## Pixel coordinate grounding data

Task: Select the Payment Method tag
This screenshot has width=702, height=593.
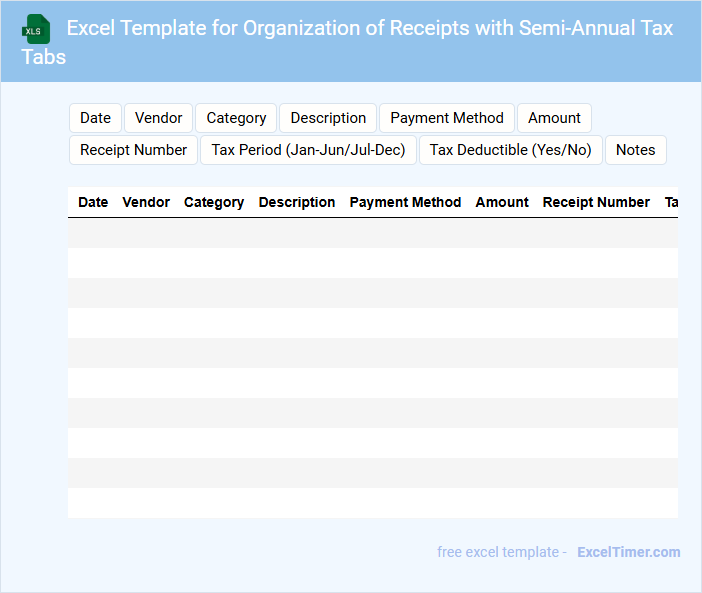Action: pyautogui.click(x=447, y=118)
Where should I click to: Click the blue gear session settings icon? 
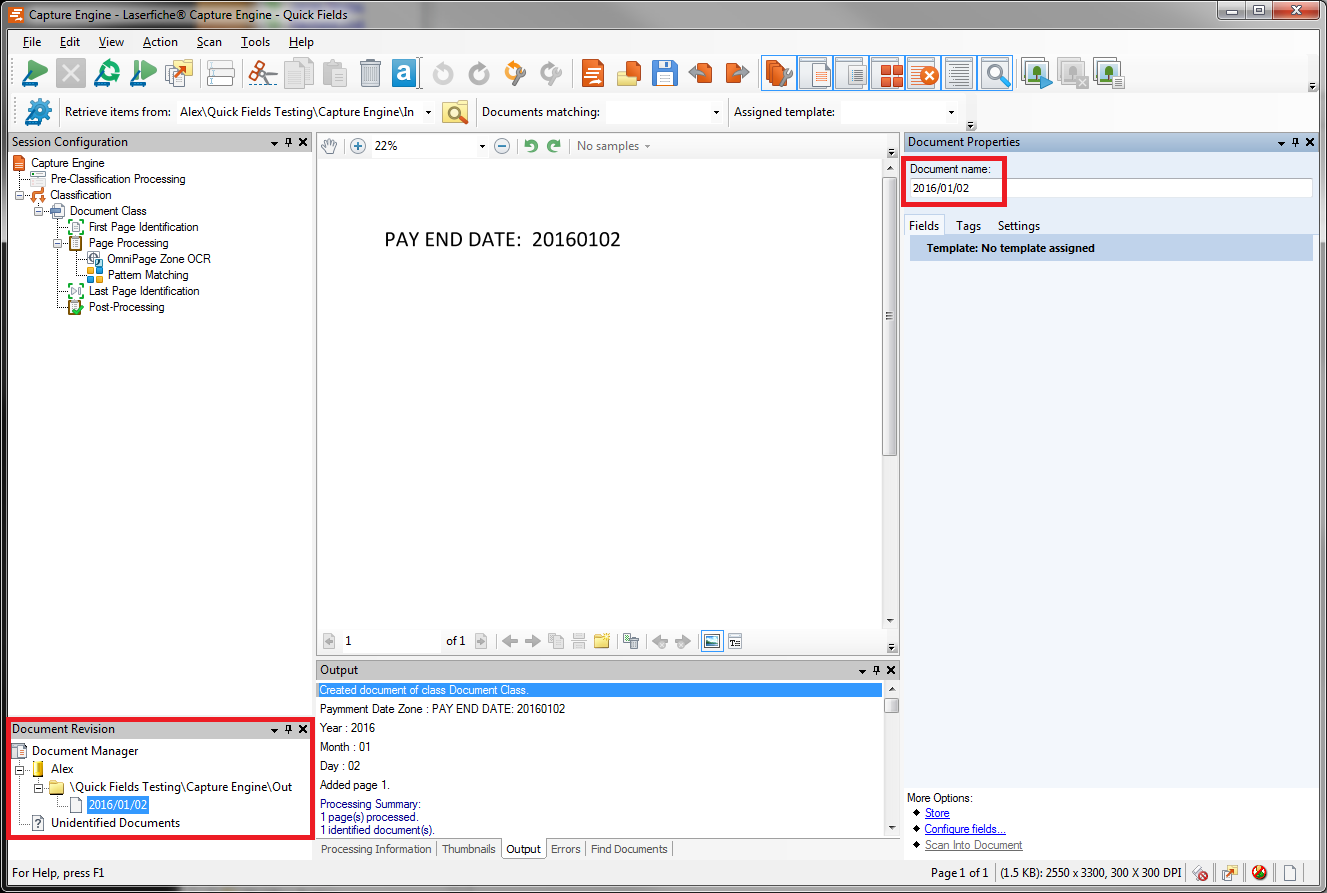tap(38, 112)
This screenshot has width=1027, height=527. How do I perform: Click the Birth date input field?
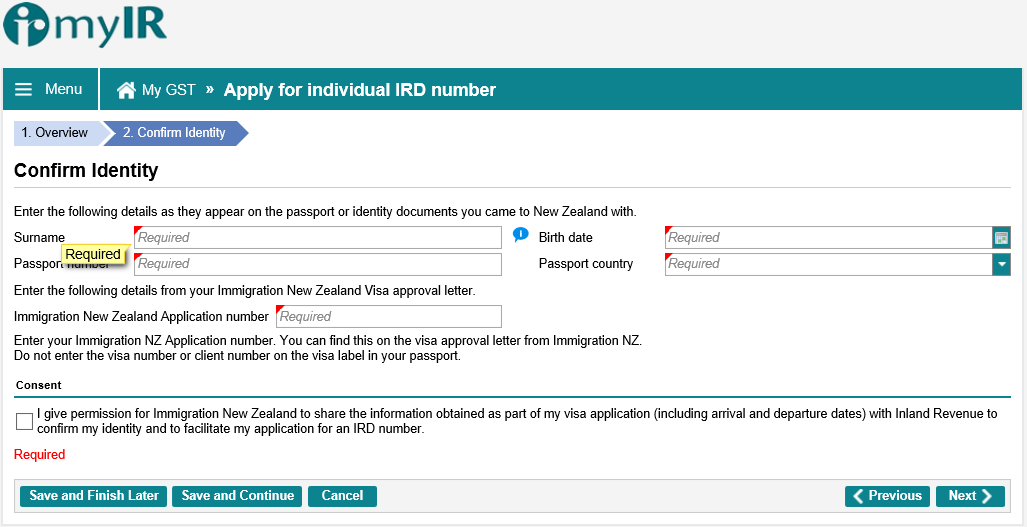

## WHAT YOU HAVE TO DO
Starting at the line where "Where should I" appears, restate every line through the end of the records above exactly, but omit the pictures.

## RESPONSE TO THE TASK
Where should I click to: Click the blue gear session settings icon? 
tap(38, 112)
This screenshot has width=1027, height=527. How do I perform: Click the Birth date input field?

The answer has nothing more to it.